En la Biblia, el perdón de Cristo es más que un acto de declarar sin culpa al transgresor. No se trata de indultar al que ha errado al blanco respecto a la justicia divina. Cualquier creyente pudiera dar una palabra de perdón a su ofensor. Lo puede hacer porque da de gracia lo que por gracia ha recibido. Mas, Jesús es perdonador de pecados, por una causa superlativa: Él fue enviado a esta tierra como el Cordero de Dios (Juan 1:29). Ese título lo identifica como la víctima expiatoria en favor de todos los hombres, por cuanto todos pecaron… (Romanos 3:23). En forma muchísimo más perfecta que los corderos ofrecidos en el Antiguo Testamento, él vino a dar su vida en lugar de todos. Bajo la Ley, los sacerdotes ponían sus manos sobre la cabeza del cordero, como señal que cargaban sobre él la culpa del ofensor (Levítico 4). Luego, inmolaban la víctima animal y derramaban su sangre para cubrir el pecado. Respecto a Cristo, sabemos que Dios cargó en él el pecado de todos nosotros (Isaías 53:6). Así que, en la cruz, él fue hecho pecado por nosotros (2ª Corintios 5:21). En el Gólgota nos sustituyó, cuando la justicia divina demandaba la muerte de los pecadores. Las Escrituras presentan así el amor de Cristo: … pudiera ser que alguno osara morir por el bueno. Más, Dios muestra su amor para con nosotros en que, siendo aún pecadores, Cristo murió por nosotros (Romanos 5:7,8). Por ello, más allá de decir: te perdono, Jesús llevó él mismo nuestros pecados en su cuerpo sobre el madero (1ª Pedro 2:24). Por tanto, puede perdonar sobre la base de su sacrificio expiatorio.
A nosotros el Señor nos ha perdonado todos los pecados.
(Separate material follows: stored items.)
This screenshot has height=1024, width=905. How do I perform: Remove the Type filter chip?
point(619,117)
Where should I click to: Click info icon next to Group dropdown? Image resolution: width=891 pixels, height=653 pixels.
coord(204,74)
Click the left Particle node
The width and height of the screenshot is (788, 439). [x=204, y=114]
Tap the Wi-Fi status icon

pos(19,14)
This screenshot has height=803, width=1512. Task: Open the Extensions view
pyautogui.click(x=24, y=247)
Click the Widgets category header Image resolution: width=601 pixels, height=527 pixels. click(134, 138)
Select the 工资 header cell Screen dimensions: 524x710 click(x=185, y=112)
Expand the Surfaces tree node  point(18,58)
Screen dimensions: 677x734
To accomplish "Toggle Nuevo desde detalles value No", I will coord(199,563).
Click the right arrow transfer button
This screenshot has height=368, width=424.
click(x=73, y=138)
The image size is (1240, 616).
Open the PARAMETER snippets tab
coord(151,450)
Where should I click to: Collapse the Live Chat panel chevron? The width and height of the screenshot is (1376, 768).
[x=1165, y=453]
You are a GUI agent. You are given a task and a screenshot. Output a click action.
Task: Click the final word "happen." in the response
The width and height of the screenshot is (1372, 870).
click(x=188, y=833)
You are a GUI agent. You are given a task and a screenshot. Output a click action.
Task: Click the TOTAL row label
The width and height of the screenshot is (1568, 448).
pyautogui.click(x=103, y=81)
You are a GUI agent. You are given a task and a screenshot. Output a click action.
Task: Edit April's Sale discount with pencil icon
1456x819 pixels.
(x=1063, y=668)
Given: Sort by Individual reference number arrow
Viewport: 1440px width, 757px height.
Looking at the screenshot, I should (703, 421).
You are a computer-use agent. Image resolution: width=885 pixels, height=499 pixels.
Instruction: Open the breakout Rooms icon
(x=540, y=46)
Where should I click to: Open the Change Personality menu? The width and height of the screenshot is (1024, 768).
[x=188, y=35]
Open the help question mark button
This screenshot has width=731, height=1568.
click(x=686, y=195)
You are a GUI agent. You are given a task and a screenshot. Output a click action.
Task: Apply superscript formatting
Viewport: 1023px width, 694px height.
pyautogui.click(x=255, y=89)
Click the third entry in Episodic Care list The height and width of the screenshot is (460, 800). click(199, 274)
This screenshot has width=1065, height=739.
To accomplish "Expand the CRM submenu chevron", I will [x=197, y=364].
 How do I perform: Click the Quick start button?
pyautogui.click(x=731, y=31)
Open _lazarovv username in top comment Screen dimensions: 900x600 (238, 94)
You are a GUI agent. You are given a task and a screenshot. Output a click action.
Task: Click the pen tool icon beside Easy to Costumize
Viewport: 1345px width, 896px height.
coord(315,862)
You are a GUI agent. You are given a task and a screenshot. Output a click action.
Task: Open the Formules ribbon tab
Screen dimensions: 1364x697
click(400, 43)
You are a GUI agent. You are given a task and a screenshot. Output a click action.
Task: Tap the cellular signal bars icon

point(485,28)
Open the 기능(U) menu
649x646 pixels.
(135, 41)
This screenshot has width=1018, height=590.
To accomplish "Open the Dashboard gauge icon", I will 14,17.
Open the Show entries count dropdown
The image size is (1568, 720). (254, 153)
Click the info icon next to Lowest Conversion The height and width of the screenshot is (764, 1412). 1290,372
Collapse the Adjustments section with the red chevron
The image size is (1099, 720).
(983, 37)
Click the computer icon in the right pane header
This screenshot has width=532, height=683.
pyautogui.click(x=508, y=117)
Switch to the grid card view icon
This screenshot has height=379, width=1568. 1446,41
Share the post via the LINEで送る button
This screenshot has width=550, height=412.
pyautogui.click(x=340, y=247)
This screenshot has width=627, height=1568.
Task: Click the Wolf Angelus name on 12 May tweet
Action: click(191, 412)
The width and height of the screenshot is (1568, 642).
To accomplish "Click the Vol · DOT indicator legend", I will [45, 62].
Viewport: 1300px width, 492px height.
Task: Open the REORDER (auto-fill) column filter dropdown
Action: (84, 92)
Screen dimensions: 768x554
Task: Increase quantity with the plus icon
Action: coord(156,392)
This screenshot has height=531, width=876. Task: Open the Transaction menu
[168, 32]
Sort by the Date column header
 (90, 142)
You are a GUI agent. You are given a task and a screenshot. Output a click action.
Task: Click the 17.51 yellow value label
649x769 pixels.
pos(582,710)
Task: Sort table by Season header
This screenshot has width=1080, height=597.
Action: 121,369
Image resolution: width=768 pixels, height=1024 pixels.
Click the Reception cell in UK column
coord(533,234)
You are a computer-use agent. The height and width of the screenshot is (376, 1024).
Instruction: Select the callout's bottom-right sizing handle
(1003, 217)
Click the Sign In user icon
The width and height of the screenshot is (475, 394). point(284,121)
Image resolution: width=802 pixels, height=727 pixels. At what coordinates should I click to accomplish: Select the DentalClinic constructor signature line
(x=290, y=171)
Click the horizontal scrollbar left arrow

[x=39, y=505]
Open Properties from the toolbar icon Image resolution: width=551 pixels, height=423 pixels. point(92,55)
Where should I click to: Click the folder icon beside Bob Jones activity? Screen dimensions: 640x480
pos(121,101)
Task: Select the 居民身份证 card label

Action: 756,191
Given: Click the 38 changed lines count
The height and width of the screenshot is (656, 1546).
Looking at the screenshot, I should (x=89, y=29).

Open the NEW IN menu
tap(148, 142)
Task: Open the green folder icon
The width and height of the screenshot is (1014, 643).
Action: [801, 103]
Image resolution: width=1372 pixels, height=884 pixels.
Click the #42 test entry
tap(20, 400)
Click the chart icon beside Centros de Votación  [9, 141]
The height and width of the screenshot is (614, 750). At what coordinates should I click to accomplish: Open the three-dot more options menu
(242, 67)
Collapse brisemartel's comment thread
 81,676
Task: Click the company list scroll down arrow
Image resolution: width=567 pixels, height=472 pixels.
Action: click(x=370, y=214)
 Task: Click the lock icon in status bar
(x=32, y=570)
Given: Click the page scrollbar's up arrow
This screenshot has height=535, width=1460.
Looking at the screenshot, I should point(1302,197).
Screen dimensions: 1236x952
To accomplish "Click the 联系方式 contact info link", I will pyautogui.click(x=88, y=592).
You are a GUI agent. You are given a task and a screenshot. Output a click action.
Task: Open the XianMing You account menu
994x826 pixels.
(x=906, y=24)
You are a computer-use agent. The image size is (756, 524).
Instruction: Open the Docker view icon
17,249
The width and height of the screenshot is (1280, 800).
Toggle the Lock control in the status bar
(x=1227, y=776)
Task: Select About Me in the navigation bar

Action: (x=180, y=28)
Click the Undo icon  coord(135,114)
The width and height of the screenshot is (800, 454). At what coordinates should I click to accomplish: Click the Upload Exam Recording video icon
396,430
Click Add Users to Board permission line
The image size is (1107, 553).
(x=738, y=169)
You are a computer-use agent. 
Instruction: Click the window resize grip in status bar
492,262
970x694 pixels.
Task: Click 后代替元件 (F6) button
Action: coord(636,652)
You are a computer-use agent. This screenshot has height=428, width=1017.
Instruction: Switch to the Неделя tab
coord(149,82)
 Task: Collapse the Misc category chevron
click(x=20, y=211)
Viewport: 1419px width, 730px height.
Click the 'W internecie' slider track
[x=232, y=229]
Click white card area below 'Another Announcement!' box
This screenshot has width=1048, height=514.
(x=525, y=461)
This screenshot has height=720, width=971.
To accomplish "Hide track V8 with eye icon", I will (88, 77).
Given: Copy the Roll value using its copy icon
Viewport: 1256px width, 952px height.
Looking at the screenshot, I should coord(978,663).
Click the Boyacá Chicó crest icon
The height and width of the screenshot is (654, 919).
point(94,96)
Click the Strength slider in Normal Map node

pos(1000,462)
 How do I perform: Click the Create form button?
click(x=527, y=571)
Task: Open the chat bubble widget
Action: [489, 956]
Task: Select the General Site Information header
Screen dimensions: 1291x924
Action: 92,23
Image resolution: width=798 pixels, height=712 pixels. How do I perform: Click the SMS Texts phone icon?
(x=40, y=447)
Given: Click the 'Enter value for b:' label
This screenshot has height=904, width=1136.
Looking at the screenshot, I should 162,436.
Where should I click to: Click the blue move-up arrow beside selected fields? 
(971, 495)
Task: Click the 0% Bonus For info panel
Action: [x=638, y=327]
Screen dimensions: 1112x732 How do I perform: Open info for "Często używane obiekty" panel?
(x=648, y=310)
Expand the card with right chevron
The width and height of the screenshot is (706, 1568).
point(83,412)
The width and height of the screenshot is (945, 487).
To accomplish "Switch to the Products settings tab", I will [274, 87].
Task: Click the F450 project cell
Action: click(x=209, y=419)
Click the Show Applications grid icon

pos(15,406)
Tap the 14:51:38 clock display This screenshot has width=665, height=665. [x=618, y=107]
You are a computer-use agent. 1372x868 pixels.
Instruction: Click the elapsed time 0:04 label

Por ello, los creyentes debemos admirar el amor de Jesús y entender la trascendencia de su gracia. Es nuestro deber amar al que nos amó primero (1ª Juan 4:19). Y, ¡nunca debemos tomar en poco el precio de nuestro acceso libre a la presencia de Dios! Ahora comprendemos mejor por qué, ninguna condenación hay para los que están en Cristo Jesús… (Romanos 8:1). Esa es la garantía que tiene el creyente perdonado, a través del indescriptible amor de Cristo.
Esto es, ¡Jesús, más allá del perdón!
Amados, si Dios nos ha amado así, debemos también nosotros amarnos los unos a los otros (1ª Juan 4:11).
Con amor cristiano, de vuestro servidor.